My Mother Taught Me To Be Ashamed of My Body

As kids, my mom rotated our clothes seasonally to see what we had outgrown. We kept last season's clothes in large bags in the attic until it was time to pull them out and see what we had outgrown and needed to replace that year. I loved trying on clothes - always. Dress up was my thing. Dressing up in front of mom was not.

"No, that makes you look pregnant."

"That shows your belly/pudge too much."

"That's too tight for your body."

"That doesn't look good with your big thighs."

"These do nothing for your you and your body shape."

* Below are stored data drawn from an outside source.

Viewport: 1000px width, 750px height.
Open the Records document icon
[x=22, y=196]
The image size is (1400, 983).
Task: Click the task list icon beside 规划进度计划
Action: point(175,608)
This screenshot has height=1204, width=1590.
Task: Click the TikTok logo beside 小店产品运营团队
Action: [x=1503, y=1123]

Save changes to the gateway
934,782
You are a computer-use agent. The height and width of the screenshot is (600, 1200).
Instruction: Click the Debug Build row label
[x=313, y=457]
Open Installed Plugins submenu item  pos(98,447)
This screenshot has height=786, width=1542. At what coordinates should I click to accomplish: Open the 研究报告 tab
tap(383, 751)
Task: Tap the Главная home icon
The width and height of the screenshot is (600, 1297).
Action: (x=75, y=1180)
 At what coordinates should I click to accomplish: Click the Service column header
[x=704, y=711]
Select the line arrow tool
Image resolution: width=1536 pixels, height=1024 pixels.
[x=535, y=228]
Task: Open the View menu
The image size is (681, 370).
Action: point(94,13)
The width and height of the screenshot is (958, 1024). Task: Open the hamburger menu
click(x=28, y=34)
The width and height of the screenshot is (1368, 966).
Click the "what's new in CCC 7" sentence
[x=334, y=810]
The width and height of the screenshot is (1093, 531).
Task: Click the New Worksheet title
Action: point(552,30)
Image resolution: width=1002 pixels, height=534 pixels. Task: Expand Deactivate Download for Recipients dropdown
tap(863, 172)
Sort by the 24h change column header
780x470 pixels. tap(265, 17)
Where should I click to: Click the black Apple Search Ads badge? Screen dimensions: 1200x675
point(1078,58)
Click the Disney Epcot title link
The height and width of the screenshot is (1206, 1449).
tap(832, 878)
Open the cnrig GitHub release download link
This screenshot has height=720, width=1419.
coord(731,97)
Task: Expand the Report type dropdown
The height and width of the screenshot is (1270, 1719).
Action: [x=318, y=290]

"Maybe if you had MY genes..."


My body had all these flaws that I had to hide. She taught me that my body was something to be ashamed of, even for a kid.  I was clearly far from perfect and had a plethora of things wrong with my body. My sister was never told these words. She was a rail, so my mom didn't have to rag on her body.  Even though we were both petite, I lacked her twig figure and therefore had to hide my body.

She may have meant well, but that didn't matter. It hurt. I was insecure and sensitive as it was. Add those harsh words and my already lacking self-worth dwindled away even more. Those words became what I saw in the mirror for 20 some odd years. I heard those words too often to remember. However,  it changed from my mom's voice to my own. The words screamed at me any time I tried on literally anything.

I learned to hate my body and be terrified of those flaws my mom pointed out all the time. Hide your body and then maybe you will be accepted - maybe then you will be normal.

I am still learning to not be ashamed of my body, but it is far from an easy thing to do. I may be 113 pounds and a perfectly healthy weight for my size, but those words still haunt me. That shame became part of me and warped the way that I viewed myself.

My experience of being shamed into hating my body did give me something positive. It taught me that no one should be ashamed of their body. I never want anyone to feel this way. I cannot wait to have children who I can teach to love and accept their bodies.